That year the teachers at our school voted our program the best thing that had happened at the school that year.  Surprisingly, so did the students, including a number of our repeat offenders.  For a change, someone took them seriously and didn’t accept the excuses that they had been cultivating since elementary school.

At the end of the year, the superintendent, working with the school board, decided to “reconstitute” the school.  We all had to reapply for our positions and neither my partner nor I was selected to remain.  So the program died before it had a real chance to make a difference.  The plan to reconstitute the school had been in place for months, although we teachers didn’t know it.   The reconstitution failed.  That school is still on the list for lack of academic progress, and it’s now been 15 years since the “reconstitution”.  I transferred to a different school, immediately became the department chair for science, and over the next ten years brought my department’s annual test scores from the low 70’s to over 90%.   My associate, a math teacher, went on to a different school and did well too.  Despite the “reconstitution”, it was never about the teachers.  I don’t think it was about the teachers in Rhode Island and I don’t think it’s the teachers in Albuquerque, either.

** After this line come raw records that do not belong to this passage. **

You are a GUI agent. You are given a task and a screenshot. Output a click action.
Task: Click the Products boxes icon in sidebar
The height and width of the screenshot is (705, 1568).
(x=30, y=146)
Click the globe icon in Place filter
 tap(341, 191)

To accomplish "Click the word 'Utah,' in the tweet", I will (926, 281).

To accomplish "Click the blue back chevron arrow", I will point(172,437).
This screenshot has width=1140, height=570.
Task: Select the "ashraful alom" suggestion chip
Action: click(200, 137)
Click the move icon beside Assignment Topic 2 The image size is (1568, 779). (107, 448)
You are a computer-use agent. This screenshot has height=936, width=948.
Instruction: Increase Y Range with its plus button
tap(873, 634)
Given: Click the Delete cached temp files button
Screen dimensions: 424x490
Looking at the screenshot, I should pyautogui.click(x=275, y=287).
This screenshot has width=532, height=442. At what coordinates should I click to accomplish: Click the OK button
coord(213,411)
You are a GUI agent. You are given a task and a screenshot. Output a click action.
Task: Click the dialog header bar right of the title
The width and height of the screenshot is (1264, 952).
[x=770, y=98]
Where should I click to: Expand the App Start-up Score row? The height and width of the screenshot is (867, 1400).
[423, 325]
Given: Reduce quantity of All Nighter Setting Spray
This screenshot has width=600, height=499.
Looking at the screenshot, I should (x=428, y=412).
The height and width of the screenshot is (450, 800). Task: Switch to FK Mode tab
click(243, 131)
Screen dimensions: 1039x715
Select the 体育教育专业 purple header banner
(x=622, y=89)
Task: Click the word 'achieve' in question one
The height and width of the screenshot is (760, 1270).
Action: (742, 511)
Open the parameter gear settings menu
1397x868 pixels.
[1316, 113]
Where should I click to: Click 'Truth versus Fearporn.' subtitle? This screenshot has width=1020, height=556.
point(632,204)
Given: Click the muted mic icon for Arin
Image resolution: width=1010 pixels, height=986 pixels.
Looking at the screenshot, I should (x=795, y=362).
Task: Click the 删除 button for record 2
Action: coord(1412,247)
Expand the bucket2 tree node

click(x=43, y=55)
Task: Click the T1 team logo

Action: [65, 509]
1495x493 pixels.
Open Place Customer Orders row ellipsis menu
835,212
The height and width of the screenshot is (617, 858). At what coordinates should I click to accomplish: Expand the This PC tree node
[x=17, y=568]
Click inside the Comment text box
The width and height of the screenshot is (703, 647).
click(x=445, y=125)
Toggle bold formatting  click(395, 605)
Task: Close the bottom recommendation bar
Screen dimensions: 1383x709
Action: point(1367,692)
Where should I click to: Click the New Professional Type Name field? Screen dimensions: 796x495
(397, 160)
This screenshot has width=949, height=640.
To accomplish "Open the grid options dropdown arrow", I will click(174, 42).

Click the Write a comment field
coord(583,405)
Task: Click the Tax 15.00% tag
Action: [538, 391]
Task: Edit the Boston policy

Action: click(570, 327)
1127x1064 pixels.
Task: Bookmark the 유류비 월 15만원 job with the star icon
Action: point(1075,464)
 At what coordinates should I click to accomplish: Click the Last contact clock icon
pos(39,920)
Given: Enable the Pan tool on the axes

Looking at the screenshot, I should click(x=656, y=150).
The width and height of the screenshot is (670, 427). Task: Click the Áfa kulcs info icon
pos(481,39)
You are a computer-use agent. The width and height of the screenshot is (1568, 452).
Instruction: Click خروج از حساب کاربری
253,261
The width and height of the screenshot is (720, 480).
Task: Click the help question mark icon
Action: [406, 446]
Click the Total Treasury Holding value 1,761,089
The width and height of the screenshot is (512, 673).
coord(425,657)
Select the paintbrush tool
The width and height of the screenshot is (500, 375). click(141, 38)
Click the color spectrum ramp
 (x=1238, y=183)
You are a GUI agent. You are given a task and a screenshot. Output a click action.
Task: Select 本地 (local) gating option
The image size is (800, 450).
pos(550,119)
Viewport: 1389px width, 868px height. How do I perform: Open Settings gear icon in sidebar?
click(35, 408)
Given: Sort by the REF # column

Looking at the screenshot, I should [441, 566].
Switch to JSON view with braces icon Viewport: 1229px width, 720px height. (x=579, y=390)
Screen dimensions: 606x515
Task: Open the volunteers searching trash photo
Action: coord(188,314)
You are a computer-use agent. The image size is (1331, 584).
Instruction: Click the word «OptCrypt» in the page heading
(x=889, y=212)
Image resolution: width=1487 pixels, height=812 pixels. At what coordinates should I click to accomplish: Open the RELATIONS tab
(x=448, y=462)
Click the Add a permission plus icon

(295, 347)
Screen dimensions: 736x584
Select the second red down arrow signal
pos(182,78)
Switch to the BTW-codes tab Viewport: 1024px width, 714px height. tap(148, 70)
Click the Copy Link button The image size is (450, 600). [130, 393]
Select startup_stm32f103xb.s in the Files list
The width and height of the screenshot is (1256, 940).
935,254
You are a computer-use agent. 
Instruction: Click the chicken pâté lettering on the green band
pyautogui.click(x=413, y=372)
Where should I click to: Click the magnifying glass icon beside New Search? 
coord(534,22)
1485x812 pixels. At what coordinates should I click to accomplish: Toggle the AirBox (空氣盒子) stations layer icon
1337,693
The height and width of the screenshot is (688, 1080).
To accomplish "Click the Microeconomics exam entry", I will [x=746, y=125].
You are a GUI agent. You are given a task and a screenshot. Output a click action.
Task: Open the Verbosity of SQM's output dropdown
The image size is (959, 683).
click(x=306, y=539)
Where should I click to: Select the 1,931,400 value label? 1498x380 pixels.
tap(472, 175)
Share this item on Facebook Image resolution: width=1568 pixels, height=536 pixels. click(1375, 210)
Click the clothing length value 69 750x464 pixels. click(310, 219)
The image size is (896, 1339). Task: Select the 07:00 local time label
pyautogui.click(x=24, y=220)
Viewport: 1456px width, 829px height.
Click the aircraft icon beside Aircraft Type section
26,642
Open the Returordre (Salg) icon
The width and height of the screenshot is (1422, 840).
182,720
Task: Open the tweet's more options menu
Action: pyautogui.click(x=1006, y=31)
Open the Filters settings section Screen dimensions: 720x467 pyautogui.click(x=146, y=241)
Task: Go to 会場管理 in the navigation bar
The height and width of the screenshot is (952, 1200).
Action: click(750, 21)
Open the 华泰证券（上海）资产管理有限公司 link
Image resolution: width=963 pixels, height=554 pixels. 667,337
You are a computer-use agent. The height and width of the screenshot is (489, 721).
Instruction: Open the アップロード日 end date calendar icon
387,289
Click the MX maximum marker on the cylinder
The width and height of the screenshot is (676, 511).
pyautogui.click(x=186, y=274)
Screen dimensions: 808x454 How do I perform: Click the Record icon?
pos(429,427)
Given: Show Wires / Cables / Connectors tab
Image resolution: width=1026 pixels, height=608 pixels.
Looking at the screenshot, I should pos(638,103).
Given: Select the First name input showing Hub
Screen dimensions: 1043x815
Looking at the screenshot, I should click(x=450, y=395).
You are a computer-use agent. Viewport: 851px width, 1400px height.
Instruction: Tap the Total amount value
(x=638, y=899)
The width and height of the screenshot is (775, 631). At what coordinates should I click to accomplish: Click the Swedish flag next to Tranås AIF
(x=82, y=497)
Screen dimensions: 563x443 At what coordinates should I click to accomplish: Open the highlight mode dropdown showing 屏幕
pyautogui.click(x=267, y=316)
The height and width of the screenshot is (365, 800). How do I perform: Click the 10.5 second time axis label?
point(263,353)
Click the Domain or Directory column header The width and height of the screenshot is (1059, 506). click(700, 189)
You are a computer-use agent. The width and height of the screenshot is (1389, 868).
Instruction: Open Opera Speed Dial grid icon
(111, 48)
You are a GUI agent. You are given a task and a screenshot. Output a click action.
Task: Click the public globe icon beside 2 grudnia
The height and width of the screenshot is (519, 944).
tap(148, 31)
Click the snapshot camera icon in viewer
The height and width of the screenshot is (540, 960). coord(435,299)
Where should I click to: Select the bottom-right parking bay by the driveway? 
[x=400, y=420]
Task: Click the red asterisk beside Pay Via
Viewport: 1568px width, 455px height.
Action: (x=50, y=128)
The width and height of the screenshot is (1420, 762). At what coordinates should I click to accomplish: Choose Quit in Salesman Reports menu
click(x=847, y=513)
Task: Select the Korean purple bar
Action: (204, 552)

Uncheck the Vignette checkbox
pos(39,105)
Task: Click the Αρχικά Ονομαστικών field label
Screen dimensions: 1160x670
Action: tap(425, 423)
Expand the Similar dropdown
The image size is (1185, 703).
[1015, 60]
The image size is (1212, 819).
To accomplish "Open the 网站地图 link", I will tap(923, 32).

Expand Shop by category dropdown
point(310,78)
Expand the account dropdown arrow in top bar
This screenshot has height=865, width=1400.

The point of this long-winded discussion is to illustrate that our students aren’t stupid.  They are often lazy, they will get away with anything that adults let them get away with, and no teacher has much influence over them.  Teachers see students for an hour or so each day, administrators usually much less.  Peer pressure rules.  But–they aren’t stupid.  Make it easier to pass than it is to fail, and they will pass. I don’t mean give them a grade; make them earn it.  But have a program in place that consists of both incentives (help when they need it, possibly being employed to work with other students who have problems and getting paid for their work) and penalties.  Take their time away.  Keep them after school.  Keep them on Saturday and if that doesn’t work, keep them on Sunday.  Church?  Get a volunteer minister or priest to come in to the school and hold services.  No driver’s license until they pass the final AYP exam.  Pay the teachers for the extra work they do.  Get students involved and pay them for their work. When you do this, the peer pressure works for you, the parents and educators, instead of against you.  I always figured that if you gave the kids a chance to succeed, they would, and self esteem would take care of itself from there.  Successful students have high self-esteem.  They succeed in school and also after they leave school.

Oh, and our students at that school were 99% Hispanic, and almost all of them received free or reduced-price lunches.

School boards, why not give something like this a try?  Parents, why not make sure that your school board members push for a program that is fitted for the schools in their district?  Superintendents, principals, try it.  It’s a lot cheaper than paying teachers thousands of dollars in stipends, and it looks like APS won’t be getting any of those extra federal grants.  If parents and community members get involved, students will respond.  You won’t need a state-run committee or liaison officer.

Two principles that we followed made our program succeed: hold the student responsible for his own learning, and accept no excuses.  It was working for us, and it can work in Albuquerque too.